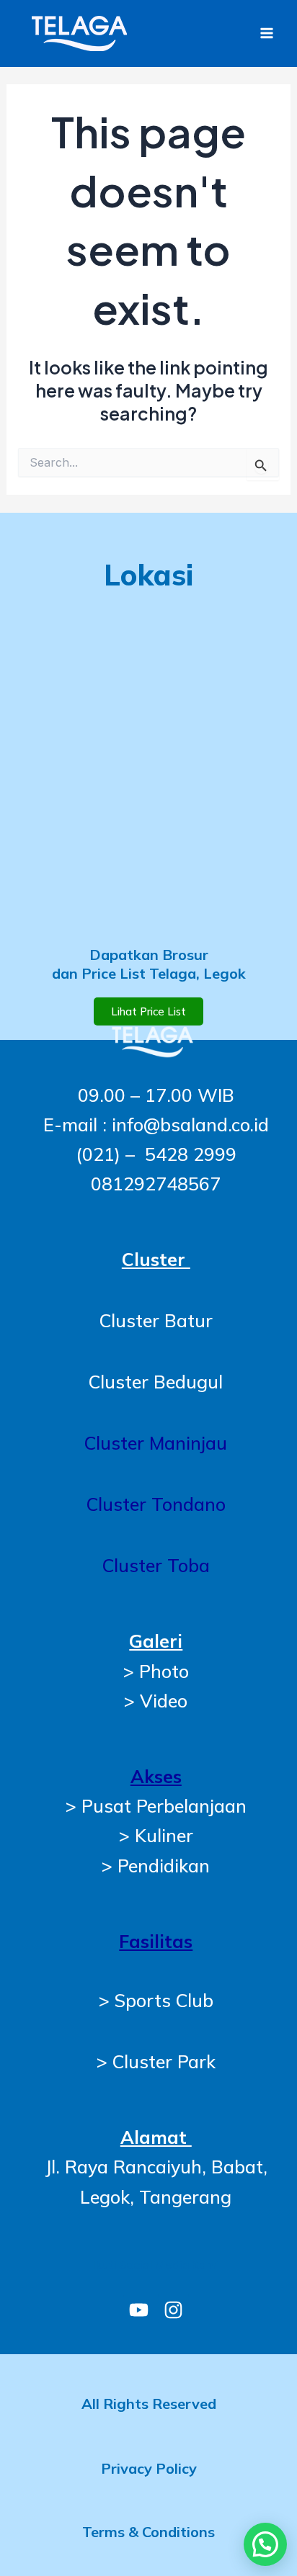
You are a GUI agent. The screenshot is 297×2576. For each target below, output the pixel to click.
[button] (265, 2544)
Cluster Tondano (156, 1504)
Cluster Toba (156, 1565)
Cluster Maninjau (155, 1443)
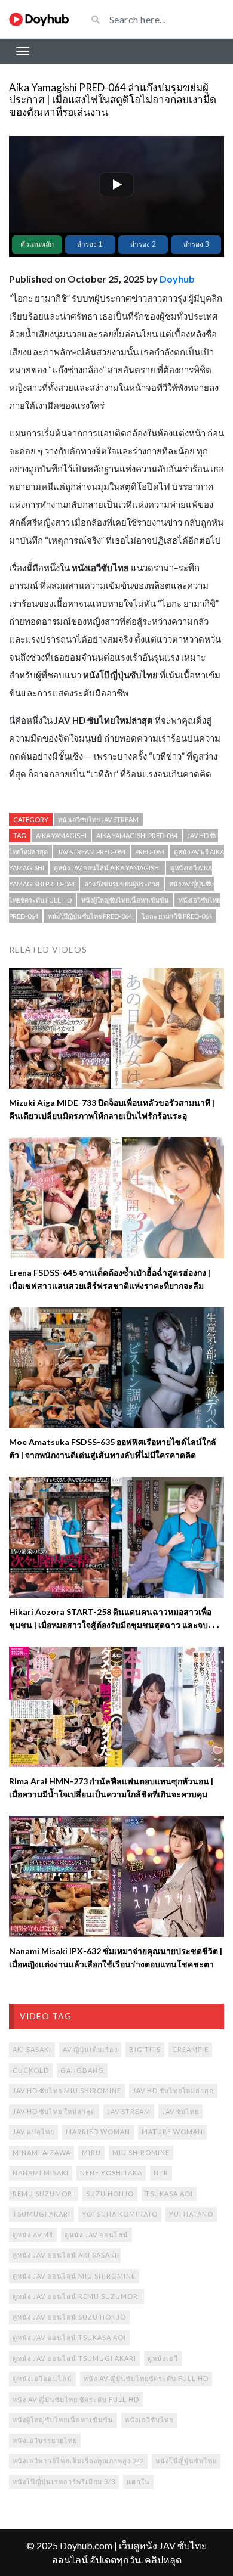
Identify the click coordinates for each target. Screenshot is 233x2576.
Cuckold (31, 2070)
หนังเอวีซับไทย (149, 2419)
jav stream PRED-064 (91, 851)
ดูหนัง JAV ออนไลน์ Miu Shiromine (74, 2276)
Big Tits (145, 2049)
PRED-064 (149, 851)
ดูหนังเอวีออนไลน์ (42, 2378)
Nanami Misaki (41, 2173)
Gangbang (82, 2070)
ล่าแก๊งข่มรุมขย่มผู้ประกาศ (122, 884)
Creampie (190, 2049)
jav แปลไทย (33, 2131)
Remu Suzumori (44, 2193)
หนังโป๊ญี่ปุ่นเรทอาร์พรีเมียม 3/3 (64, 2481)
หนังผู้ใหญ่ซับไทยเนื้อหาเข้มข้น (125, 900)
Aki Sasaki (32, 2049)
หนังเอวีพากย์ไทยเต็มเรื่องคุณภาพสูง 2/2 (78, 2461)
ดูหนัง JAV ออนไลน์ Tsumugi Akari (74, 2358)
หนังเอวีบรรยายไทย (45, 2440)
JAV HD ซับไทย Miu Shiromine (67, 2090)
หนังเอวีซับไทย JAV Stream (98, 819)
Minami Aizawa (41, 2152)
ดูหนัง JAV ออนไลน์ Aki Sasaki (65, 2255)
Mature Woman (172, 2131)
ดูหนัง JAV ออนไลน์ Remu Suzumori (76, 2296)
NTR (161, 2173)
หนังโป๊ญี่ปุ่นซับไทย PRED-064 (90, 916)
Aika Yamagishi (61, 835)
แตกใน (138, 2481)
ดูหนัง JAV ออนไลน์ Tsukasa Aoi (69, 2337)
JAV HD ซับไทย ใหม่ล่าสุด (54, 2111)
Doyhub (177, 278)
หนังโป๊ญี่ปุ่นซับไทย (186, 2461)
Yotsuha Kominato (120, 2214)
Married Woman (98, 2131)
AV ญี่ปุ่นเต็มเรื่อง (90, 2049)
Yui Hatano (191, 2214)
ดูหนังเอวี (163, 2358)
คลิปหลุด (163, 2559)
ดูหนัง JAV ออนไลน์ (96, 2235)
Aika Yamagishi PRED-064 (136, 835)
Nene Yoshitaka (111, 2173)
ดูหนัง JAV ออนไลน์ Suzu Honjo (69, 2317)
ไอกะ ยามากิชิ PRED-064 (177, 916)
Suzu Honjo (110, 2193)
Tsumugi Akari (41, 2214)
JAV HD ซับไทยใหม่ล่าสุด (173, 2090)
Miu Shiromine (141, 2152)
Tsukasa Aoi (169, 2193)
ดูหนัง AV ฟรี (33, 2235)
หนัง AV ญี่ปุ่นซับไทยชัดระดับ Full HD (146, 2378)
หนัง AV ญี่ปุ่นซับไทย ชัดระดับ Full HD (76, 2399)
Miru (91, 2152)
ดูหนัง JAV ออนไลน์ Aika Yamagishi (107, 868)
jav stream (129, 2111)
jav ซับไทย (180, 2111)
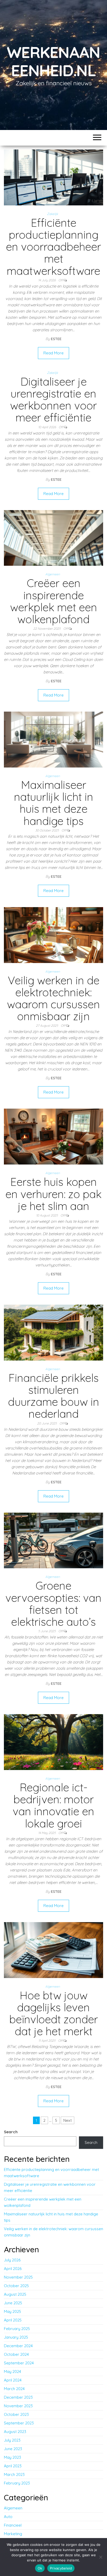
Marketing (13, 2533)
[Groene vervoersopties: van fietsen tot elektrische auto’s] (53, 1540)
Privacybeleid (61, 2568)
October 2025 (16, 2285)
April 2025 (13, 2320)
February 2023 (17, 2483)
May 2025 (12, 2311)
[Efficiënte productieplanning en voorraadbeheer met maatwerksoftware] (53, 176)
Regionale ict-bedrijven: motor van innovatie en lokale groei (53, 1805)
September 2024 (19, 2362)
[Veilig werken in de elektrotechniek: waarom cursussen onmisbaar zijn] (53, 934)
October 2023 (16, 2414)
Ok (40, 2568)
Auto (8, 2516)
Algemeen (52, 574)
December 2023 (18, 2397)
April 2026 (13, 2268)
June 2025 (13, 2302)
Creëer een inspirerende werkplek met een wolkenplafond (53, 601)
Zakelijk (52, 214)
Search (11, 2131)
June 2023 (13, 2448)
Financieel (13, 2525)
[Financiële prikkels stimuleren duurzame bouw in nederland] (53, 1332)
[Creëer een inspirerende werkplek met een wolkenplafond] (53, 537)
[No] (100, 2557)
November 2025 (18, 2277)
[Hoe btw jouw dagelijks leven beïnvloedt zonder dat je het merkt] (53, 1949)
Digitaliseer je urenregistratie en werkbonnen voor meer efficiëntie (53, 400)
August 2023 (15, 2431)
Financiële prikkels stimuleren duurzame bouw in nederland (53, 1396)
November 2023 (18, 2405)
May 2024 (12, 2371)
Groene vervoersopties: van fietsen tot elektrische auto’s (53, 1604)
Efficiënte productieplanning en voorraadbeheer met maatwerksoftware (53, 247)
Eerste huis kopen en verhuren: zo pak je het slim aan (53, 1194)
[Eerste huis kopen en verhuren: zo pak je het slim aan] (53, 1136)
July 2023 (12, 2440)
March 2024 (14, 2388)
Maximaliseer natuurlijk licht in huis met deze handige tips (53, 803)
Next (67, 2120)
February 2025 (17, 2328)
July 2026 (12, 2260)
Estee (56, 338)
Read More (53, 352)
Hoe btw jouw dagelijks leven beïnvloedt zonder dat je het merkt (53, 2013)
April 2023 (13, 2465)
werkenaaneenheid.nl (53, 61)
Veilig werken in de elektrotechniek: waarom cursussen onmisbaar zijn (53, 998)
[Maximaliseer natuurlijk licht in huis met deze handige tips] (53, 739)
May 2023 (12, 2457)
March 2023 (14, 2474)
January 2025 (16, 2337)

==

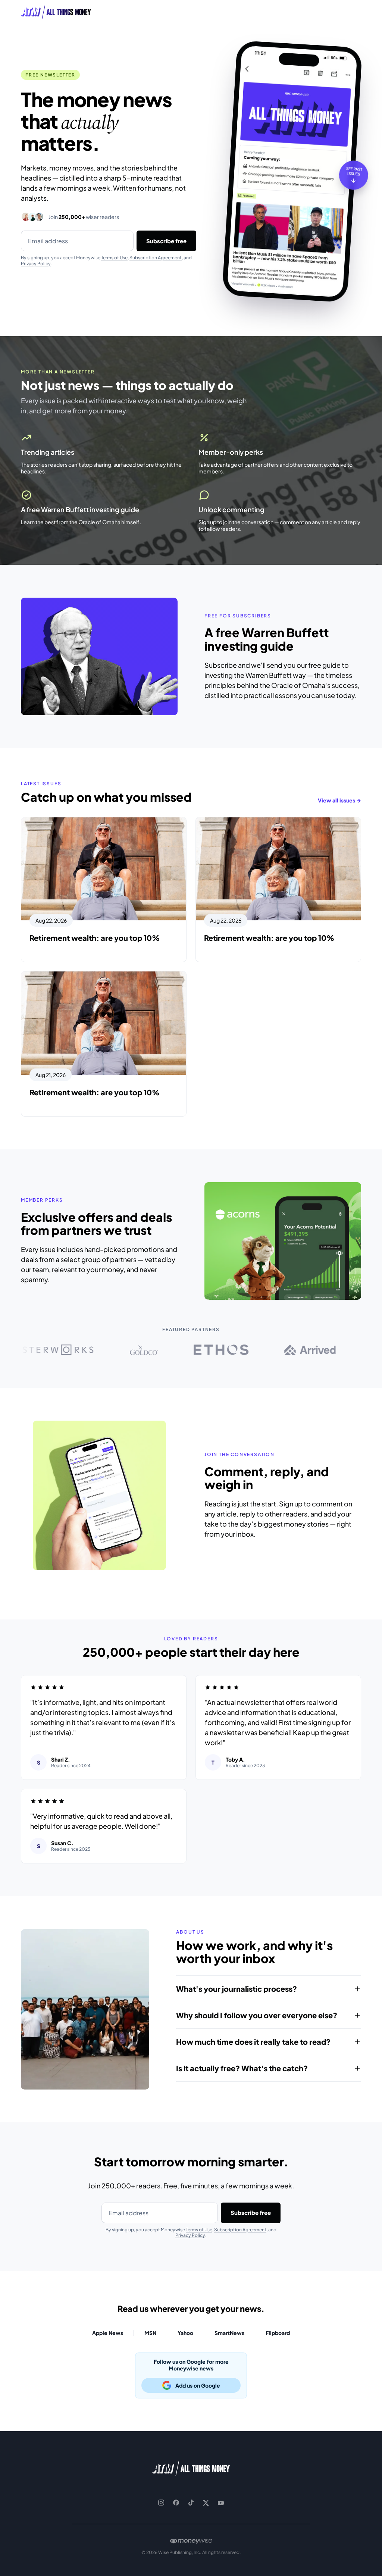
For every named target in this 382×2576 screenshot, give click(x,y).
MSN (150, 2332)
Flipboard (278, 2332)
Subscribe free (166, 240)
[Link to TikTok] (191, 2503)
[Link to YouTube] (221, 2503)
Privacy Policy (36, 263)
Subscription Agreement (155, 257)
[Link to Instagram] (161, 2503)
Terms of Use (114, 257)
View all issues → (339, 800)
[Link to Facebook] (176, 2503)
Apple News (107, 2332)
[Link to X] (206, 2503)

#### What you need to do:
Repeat the lines above exactly, beginning with the one containing "คลิปหลุด (163, 2559)" and finishing with the one containing "Read More (53, 352)". No pictures belong in the copy.

#### Answer below:
คลิปหลุด (163, 2559)
ดูหนัง JAV ออนไลน์ (96, 2235)
Aika Yamagishi PRED-064 (136, 835)
Nene Yoshitaka (111, 2173)
ดูหนัง JAV ออนไลน์ Suzu Honjo (69, 2317)
ไอกะ ยามากิชิ PRED-064 (177, 916)
Suzu Honjo (110, 2193)
Tsumugi Akari (41, 2214)
JAV HD ซับไทยใหม่ล่าสุด (173, 2090)
Miu Shiromine (141, 2152)
Tsukasa Aoi (169, 2193)
ดูหนัง AV ฟรี (33, 2235)
หนัง AV ญี่ปุ่นซับไทยชัดระดับ Full HD (146, 2378)
หนัง AV ญี่ปุ่นซับไทย ชัดระดับ Full HD (76, 2399)
Miru (91, 2152)
ดูหนัง JAV ออนไลน์ Aika Yamagishi (107, 868)
jav stream (129, 2111)
jav ซับไทย (180, 2111)
Marketing (13, 2533)
[Groene vervoersopties: van fietsen tot elektrische auto’s] (53, 1540)
Privacybeleid (61, 2568)
October 2025 (16, 2285)
April 2025 (13, 2320)
February 2023 (17, 2483)
May 2025 (12, 2311)
[Efficiënte productieplanning en voorraadbeheer met maatwerksoftware] (53, 176)
Regionale ict-bedrijven: motor van innovatie en lokale groei (53, 1805)
September 2024 (19, 2362)
[Veilig werken in de elektrotechniek: waarom cursussen onmisbaar zijn] (53, 934)
October 2023 (16, 2414)
Ok (40, 2568)
Auto (8, 2516)
Algemeen (52, 574)
December 2023 (18, 2397)
April 2026 (13, 2268)
June 2025 (13, 2302)
Creëer een inspirerende werkplek met een wolkenplafond (53, 601)
Zakelijk (52, 214)
Search (11, 2131)
June 2023 (13, 2448)
Financieel (13, 2525)
[Financiële prikkels stimuleren duurzame bouw in nederland] (53, 1332)
[Creëer een inspirerende werkplek met een wolkenplafond] (53, 537)
[No] (100, 2557)
November 2025 (18, 2277)
[Hoe btw jouw dagelijks leven beïnvloedt zonder dat je het merkt] (53, 1949)
Digitaliseer je urenregistratie en werkbonnen voor meer efficiëntie (53, 400)
August 2023 (15, 2431)
Financiële prikkels stimuleren duurzame bouw in nederland (53, 1396)
November 2023 (18, 2405)
May 2024 (12, 2371)
Groene vervoersopties: van fietsen tot elektrische auto’s (53, 1604)
Efficiënte productieplanning en voorraadbeheer met maatwerksoftware (53, 247)
Eerste huis kopen en verhuren: zo pak je het slim aan (53, 1194)
[Eerste huis kopen en verhuren: zo pak je het slim aan] (53, 1136)
July 2023 (12, 2440)
March 2024 (14, 2388)
Maximaliseer natuurlijk licht in huis met deze handige tips (53, 803)
Next (67, 2120)
February 2025 (17, 2328)
July 2026 (12, 2260)
Estee (56, 338)
Read More (53, 352)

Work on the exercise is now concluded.